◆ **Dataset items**
· · · ·

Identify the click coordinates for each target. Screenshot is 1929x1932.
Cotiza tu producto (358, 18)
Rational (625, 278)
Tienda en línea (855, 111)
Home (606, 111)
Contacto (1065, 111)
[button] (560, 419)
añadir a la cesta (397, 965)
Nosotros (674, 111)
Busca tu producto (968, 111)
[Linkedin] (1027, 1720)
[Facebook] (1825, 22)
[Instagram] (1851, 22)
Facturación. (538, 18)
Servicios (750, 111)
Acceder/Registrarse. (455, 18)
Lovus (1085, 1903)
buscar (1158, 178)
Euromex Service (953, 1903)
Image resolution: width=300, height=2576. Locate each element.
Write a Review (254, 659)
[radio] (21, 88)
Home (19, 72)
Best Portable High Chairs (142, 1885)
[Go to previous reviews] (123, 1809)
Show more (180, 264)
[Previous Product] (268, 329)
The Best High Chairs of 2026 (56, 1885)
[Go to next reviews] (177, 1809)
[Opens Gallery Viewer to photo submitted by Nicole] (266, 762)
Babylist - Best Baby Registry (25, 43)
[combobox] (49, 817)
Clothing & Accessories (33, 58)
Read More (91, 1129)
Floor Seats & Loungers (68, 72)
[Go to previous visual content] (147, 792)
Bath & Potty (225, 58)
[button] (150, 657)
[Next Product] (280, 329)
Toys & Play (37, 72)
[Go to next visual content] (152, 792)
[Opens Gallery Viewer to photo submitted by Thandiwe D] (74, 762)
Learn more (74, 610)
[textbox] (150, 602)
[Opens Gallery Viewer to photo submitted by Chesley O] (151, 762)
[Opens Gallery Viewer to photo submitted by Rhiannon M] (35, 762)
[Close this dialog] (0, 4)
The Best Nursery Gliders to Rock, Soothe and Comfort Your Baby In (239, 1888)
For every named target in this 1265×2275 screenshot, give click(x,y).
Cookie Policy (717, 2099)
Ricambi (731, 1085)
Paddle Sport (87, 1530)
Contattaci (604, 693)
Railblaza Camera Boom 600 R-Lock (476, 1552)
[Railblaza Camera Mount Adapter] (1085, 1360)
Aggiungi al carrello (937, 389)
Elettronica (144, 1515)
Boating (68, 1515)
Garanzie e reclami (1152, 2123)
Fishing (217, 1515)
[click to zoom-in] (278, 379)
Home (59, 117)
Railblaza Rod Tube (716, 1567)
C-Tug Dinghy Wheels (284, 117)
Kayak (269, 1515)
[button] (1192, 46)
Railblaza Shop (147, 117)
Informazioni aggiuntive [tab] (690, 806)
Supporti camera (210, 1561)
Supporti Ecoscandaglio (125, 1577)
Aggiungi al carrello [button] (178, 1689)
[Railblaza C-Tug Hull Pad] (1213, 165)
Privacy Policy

· · · ·

◆ **TASK STATEMENT**
Only the lines from the one with "C-Tug Dinghy Wheels (284, 117)" through the end of the records above are to be copied, exactly as written.

◆ **EXPECTED ANSWER**
C-Tug Dinghy Wheels (284, 117)
Kayak (269, 1515)
[button] (1192, 46)
Railblaza Shop (147, 117)
Informazioni aggiuntive [tab] (690, 806)
Supporti camera (210, 1561)
Supporti Ecoscandaglio (125, 1577)
Aggiungi al carrello [button] (178, 1689)
[Railblaza C-Tug Hull Pad] (1213, 165)
Privacy Policy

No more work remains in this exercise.